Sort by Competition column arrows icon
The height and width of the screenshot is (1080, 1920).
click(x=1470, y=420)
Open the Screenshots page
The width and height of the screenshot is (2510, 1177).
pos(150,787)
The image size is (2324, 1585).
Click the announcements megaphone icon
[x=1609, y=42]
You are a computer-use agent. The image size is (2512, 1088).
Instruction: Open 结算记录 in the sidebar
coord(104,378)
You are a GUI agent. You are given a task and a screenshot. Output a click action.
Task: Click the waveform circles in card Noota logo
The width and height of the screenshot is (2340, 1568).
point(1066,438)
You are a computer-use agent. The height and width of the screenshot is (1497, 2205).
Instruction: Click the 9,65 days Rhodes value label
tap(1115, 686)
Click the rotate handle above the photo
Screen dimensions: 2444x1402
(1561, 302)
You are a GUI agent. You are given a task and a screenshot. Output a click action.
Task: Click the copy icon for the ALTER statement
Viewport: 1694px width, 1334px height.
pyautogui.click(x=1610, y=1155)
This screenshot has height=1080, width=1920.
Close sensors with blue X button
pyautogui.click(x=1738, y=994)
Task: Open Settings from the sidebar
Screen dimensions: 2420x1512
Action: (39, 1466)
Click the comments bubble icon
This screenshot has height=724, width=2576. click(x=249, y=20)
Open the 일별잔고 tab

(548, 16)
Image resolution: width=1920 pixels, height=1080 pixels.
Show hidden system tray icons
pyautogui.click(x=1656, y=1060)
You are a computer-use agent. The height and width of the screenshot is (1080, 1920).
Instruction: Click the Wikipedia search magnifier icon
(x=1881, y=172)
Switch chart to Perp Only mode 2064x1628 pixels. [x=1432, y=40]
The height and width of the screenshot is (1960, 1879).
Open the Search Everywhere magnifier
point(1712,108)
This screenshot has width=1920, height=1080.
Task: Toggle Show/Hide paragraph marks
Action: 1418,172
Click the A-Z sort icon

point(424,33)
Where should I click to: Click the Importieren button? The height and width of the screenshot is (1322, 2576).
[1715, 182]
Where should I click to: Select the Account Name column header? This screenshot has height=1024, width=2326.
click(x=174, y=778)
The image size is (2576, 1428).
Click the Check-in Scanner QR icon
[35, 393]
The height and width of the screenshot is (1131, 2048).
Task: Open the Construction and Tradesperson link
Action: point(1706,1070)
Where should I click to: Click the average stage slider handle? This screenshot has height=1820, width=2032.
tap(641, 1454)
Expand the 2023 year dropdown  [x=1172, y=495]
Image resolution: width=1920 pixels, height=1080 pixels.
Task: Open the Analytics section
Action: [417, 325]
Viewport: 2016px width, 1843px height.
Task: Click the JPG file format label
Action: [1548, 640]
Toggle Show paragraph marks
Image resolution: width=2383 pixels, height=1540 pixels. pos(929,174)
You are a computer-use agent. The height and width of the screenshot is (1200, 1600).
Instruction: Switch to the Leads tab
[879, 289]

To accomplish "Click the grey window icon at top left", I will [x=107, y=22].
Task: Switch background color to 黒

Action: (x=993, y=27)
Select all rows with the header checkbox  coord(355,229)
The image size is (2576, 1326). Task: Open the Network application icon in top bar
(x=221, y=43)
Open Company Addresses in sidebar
◇ ◇ ◇
→ Exercise instructions: Every record should be retyped so that it matches the original exactly.

→ Result for this task:
Sort by Competition column arrows icon
The height and width of the screenshot is (1080, 1920).
click(x=1470, y=420)
Open the Screenshots page
The width and height of the screenshot is (2510, 1177).
pos(150,787)
The image size is (2324, 1585).
Click the announcements megaphone icon
[x=1609, y=42]
You are a computer-use agent. The image size is (2512, 1088).
Instruction: Open 结算记录 in the sidebar
coord(104,378)
You are a GUI agent. You are given a task and a screenshot. Output a click action.
Task: Click the waveform circles in card Noota logo
The width and height of the screenshot is (2340, 1568).
point(1066,438)
You are a computer-use agent. The height and width of the screenshot is (1497, 2205).
Instruction: Click the 9,65 days Rhodes value label
tap(1115, 686)
Click the rotate handle above the photo
Screen dimensions: 2444x1402
(1561, 302)
You are a GUI agent. You are given a task and a screenshot. Output a click action.
Task: Click the copy icon for the ALTER statement
Viewport: 1694px width, 1334px height.
pyautogui.click(x=1610, y=1155)
This screenshot has height=1080, width=1920.
Close sensors with blue X button
pyautogui.click(x=1738, y=994)
Task: Open Settings from the sidebar
Screen dimensions: 2420x1512
Action: (39, 1466)
Click the comments bubble icon
This screenshot has height=724, width=2576. click(x=249, y=20)
Open the 일별잔고 tab

(548, 16)
Image resolution: width=1920 pixels, height=1080 pixels.
Show hidden system tray icons
pyautogui.click(x=1656, y=1060)
You are a computer-use agent. The height and width of the screenshot is (1080, 1920).
Instruction: Click the Wikipedia search magnifier icon
(x=1881, y=172)
Switch chart to Perp Only mode 2064x1628 pixels. [x=1432, y=40]
The height and width of the screenshot is (1960, 1879).
Open the Search Everywhere magnifier
point(1712,108)
This screenshot has width=1920, height=1080.
Task: Toggle Show/Hide paragraph marks
Action: 1418,172
Click the A-Z sort icon

point(424,33)
Where should I click to: Click the Importieren button? The height and width of the screenshot is (1322, 2576).
[1715, 182]
Where should I click to: Select the Account Name column header? This screenshot has height=1024, width=2326.
click(x=174, y=778)
The image size is (2576, 1428).
Click the Check-in Scanner QR icon
[35, 393]
The height and width of the screenshot is (1131, 2048).
Task: Open the Construction and Tradesperson link
Action: point(1706,1070)
Where should I click to: Click the average stage slider handle? This screenshot has height=1820, width=2032.
tap(641, 1454)
Expand the 2023 year dropdown  [x=1172, y=495]
Image resolution: width=1920 pixels, height=1080 pixels.
Task: Open the Analytics section
Action: [417, 325]
Viewport: 2016px width, 1843px height.
Task: Click the JPG file format label
Action: [1548, 640]
Toggle Show paragraph marks
Image resolution: width=2383 pixels, height=1540 pixels. pos(929,174)
You are a computer-use agent. The height and width of the screenshot is (1200, 1600).
Instruction: Switch to the Leads tab
[879, 289]

To accomplish "Click the grey window icon at top left", I will [x=107, y=22].
Task: Switch background color to 黒

Action: (x=993, y=27)
Select all rows with the header checkbox  coord(355,229)
The image size is (2576, 1326). Task: Open the Network application icon in top bar
(x=221, y=43)
Open Company Addresses in sidebar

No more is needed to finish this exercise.